This article was published 15/03/2025 (239 days ago), so information in it may no longer be current.

Cynical, sleek and very, very stylish, this new espionage film from director Steven Soderbergh and scripter David Koepp looks at a group of spies within Britain’s MI6.

What’s intriguing about this cool, calculated, expertly put-together flick is that it’s as deceptive as its characters: forget international stakes and big flashy action sequences. This is essentially a chamber piece, with guns.

Michael Fassbender and Cate Blanchett, both exuding a kind of old-school film-star glamour, play married spies George Woodhouse and Kathryn St. Jean. Their business makes adultery easy, as one co-worker points out, but these two are known for their “flagrant monogamy.”

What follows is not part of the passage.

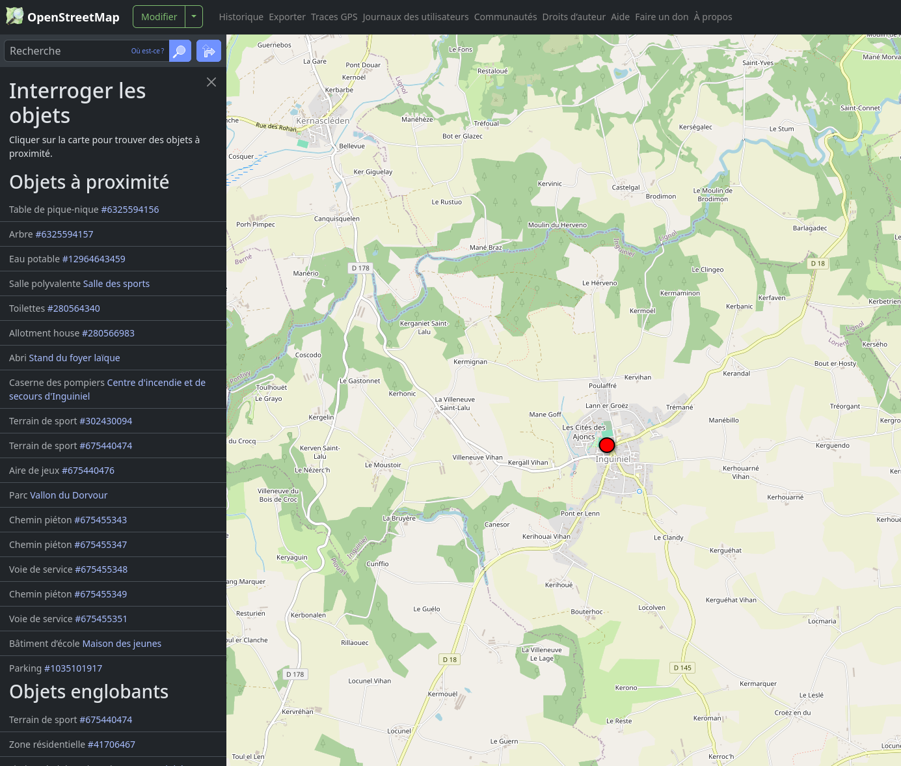901x766 pixels.
Task: Open the Exporter menu item
Action: tap(287, 17)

Soderbergh, acting as his own cinematographer (under a pseudonym, which is a pretty spy-like thing to do), opens with a tricksy extended tracking shot in a dark night club. George has an assignation with a colleague, who tells him there’s a traitor within the service. Data points have narrowed it down to five people, and — potentially testing George’s loyalty to his country or his wife — one of them is Kathryn.

George has one week to find the mole or else something called Severus — A weapon? An op? An agent? — could go haywire, potentially killing thousands of innocent people.

Taking on this assignment, George begins his high-risk, time-pressed investigation by — wait for it — holding a dinner party.

At this point, scripter Koepp (known for big movies such as Mission: Impossible and Jurassic Park and little films such as Presence) goes right into Bad Dinner Party mode. (Even better, this is the Bad British Dinner Party sub-genre, which is the best kind of Bad Dinner Party because the bitchiness is somewhat submerged.)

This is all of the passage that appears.